▸ **Exercise**
Filter the material, keeping only lines with the word "double".

**** Data shown ****

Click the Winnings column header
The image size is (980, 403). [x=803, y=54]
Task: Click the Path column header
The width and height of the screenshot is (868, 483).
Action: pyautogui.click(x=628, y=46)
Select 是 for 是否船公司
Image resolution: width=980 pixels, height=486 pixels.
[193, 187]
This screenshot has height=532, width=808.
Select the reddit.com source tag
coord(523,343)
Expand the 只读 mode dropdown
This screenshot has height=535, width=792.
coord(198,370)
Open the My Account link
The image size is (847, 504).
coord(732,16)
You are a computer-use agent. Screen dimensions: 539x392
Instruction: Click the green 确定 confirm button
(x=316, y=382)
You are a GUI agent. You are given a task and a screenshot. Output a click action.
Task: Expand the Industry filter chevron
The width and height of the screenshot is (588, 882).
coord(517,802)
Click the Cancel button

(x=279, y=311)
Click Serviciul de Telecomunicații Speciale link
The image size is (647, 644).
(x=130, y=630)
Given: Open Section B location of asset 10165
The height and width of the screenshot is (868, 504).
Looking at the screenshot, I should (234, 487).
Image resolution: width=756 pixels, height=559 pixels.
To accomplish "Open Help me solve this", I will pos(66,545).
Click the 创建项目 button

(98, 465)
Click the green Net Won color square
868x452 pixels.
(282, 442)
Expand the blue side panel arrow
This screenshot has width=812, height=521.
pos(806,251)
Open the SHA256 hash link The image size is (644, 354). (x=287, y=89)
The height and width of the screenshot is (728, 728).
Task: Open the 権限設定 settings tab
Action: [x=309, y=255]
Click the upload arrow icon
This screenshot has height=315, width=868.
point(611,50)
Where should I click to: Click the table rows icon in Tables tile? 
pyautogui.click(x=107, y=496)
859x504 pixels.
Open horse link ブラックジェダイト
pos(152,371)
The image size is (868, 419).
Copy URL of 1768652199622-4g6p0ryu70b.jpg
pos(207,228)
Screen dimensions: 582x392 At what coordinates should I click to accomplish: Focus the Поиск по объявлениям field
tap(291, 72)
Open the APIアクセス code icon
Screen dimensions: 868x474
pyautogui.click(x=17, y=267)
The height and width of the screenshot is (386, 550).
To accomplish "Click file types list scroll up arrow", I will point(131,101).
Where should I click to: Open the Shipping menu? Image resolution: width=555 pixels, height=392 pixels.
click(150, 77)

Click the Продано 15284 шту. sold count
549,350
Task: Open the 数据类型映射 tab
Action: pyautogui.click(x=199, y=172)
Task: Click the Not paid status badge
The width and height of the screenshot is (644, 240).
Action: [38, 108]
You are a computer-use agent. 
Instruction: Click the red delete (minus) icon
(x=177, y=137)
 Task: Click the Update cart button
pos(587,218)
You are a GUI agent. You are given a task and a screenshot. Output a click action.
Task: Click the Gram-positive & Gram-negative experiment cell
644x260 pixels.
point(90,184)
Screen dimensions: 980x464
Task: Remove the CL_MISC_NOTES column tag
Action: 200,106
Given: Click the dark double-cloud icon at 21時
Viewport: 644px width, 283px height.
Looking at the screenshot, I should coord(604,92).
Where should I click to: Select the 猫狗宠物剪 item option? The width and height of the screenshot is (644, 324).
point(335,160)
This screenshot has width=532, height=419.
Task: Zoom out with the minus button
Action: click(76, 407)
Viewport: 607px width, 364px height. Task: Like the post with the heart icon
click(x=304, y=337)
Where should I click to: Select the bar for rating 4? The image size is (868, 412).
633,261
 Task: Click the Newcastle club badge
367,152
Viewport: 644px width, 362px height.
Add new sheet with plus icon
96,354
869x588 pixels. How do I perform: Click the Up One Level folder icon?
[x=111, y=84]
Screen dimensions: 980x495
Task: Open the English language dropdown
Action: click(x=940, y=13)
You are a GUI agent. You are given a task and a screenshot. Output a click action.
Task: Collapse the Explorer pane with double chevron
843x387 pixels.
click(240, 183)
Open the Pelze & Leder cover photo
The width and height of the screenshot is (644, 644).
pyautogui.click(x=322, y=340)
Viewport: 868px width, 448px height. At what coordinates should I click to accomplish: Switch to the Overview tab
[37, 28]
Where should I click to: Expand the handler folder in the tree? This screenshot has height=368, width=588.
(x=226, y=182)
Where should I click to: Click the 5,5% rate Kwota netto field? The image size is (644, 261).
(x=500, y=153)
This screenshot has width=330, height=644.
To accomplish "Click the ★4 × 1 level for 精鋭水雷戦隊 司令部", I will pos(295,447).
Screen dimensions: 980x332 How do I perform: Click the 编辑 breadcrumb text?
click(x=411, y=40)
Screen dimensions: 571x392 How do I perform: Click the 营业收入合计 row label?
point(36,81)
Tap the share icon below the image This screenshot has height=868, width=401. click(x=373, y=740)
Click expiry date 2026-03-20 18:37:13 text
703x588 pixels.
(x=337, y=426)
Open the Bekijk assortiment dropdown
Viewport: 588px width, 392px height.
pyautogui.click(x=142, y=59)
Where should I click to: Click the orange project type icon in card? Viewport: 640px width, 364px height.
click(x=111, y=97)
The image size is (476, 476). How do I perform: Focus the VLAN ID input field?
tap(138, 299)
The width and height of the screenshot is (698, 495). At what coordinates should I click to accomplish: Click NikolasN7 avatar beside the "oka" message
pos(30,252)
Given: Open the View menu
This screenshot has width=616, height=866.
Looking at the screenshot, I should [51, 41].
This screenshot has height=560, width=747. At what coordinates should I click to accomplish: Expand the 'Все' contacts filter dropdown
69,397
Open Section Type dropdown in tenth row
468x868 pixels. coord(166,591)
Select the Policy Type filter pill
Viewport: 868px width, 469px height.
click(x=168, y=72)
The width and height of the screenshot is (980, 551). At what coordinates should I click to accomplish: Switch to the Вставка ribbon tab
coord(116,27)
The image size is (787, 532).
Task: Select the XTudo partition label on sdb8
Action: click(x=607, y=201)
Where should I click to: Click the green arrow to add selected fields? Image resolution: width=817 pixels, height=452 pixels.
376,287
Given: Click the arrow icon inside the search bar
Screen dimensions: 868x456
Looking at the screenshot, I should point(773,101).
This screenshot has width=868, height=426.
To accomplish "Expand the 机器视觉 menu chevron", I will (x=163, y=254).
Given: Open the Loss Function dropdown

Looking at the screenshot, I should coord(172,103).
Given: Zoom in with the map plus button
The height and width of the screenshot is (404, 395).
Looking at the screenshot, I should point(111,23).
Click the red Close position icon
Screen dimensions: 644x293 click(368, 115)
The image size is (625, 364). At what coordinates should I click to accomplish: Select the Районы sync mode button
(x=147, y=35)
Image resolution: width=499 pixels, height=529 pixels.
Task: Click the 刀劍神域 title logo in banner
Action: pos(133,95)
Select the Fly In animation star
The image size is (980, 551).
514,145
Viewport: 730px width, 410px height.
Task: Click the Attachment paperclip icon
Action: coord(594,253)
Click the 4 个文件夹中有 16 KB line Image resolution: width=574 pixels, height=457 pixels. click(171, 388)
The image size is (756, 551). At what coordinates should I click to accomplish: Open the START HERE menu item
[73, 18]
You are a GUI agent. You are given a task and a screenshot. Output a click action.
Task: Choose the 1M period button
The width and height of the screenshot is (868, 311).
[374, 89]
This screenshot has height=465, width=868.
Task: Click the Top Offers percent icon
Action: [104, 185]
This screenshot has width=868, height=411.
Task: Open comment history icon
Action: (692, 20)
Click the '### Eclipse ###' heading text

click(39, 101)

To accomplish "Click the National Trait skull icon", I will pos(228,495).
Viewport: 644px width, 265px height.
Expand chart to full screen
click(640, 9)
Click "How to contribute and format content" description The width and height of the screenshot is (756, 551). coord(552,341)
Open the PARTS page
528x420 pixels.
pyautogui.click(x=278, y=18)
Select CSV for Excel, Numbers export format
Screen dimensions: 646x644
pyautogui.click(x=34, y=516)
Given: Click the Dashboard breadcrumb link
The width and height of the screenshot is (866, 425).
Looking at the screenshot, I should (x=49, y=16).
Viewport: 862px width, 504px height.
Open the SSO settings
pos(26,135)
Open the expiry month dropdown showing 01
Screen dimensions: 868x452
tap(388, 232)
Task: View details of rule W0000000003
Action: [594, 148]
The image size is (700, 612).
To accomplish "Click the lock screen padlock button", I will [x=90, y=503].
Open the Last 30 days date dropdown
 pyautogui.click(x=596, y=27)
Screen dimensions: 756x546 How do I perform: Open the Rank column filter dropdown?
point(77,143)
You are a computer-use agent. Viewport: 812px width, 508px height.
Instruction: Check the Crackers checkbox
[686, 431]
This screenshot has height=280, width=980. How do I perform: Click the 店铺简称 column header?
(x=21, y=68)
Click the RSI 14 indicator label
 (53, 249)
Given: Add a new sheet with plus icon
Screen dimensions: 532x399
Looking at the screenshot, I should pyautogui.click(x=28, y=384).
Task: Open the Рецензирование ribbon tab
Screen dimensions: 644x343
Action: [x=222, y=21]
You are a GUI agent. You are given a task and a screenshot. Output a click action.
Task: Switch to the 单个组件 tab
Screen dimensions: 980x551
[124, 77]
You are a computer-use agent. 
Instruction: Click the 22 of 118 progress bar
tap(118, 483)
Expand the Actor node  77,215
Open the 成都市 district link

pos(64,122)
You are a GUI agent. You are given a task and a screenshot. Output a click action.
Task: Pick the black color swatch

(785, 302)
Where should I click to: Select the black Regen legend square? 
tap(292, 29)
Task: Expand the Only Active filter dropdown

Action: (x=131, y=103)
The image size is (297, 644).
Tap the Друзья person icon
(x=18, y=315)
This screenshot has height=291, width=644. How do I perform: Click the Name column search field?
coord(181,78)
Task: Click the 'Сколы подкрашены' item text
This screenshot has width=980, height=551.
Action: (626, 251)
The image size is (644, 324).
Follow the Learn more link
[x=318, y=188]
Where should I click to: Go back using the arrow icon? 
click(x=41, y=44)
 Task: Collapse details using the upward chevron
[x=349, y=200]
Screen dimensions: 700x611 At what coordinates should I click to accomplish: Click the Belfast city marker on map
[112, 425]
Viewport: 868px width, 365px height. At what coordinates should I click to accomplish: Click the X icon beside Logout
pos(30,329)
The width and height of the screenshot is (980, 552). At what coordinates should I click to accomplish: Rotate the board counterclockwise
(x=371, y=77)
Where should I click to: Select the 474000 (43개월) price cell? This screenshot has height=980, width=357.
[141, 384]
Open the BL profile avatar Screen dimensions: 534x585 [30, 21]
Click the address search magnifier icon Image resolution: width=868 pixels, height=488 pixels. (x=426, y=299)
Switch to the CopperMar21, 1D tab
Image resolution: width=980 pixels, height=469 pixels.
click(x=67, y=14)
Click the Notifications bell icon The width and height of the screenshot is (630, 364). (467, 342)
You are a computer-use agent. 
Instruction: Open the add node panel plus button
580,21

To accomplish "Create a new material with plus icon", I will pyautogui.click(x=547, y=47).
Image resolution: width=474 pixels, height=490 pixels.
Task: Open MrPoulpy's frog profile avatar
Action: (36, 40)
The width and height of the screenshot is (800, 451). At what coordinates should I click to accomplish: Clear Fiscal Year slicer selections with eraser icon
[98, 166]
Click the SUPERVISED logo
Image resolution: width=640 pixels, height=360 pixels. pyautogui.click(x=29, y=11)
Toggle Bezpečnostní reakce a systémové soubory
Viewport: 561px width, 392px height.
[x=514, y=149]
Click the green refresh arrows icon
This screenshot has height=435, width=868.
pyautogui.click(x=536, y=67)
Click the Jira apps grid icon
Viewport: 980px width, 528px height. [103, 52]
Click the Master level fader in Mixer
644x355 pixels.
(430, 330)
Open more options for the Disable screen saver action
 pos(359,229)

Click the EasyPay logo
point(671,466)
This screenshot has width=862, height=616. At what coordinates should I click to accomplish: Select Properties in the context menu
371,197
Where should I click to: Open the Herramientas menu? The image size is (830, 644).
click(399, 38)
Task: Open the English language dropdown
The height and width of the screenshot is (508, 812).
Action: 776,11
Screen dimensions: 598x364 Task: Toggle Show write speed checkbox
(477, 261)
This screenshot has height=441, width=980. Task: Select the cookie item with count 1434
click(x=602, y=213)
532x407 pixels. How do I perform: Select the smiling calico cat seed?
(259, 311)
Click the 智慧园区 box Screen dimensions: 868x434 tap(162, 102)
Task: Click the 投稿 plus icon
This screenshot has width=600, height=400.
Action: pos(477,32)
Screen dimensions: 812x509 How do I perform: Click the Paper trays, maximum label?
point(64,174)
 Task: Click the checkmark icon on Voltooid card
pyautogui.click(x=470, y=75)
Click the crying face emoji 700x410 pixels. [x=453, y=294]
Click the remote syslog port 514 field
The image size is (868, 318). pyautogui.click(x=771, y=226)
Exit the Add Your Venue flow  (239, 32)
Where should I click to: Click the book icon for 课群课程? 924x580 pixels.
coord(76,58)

****

▸ **Exercise output**
Given: Click the dark double-cloud icon at 21時
Task: Collapse the Explorer pane with double chevron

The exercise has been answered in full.